A similar poll in Yedhiot Ahronot showed 50 per cent judging the conference a failure, with 83 per cent saying they need not expect a "final status" agreement by the end of 2008, the timetable fixed by the summit.
Mr Olmert appeared to be half-borrowing an argument used by the Israeli left and increasing numbers of Palestinians that if the occupation is not swiftly ended and a Palestinian state established, the alternative is a single state in which both Palestinians and Israelis would eventually have equal rights negating Israel's status as a "Jewish democratic state".
Unlike those critics of Israeli policy hitherto, he was careful not to declare explicitly that time for a two-state solution was running out, or venture a prediction of when such a "collapse" of the two-state solution might take place. Nor did he repeat the specific warning by the Israeli writer Amos Oz last week that the collapse of current efforts to negotiate a solution might lead to that very "demise" of the two-state solution. Oz said that the two alternatives to such a solution were either a single state or an "Israeli apartheid regime".
On the other hand his relatively apocalyptic warning is likely to be quoted back at him if the year of negotiations ushered in by Annapolis ends in the failure that most Israelis appear to expect.
Mr Olmert insisted that he had said similar things in an interview with the newspaper four years ago. In that interview, however. Mr Olmert was contemplating unilateral withdrawal from large parts of the occupied territories and strongly denounced the "Geneva Accord" reached between the left-wing Israeli politician Yossi Beilin and Yasser Abed Rabbo, now a key Palestinian negotiator. The Geneva proposals based on 1967 borders with "modifications" requiring an equal land swap, East Jerusalem as the Palestinian capital and extensive compensation for refugees is thought to be close to the minimum that the Palestinian President, Mahmoud Abbas, might seek to accept in any final status agreement.
The Haaretz poll indicated that despite their scepticism about the prospect of a negotiated agreement, 53 per cent wanted one on the main issues, with 38 per cent objecting to such an agreement.
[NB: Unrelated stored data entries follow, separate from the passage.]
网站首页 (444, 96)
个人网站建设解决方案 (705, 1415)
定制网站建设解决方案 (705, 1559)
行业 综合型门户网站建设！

The poll also showed that 22 per cent were now satisfied with Mr Olmert as Prime Minister after a slow rise since his record slump in popularity after the Lebanon war.
The police yesterday recommended against prosecuting him over his handling of the privatisation of the Bank Leumi when he was finance minister, citing a "lack of evidence" that he had interfered to benefit a friend.
* Four Hamas militants were killed by air strikes in southern Gaza last night after what the military said was a rise in mortar and Qassam rocket attacks on Israel over the past week.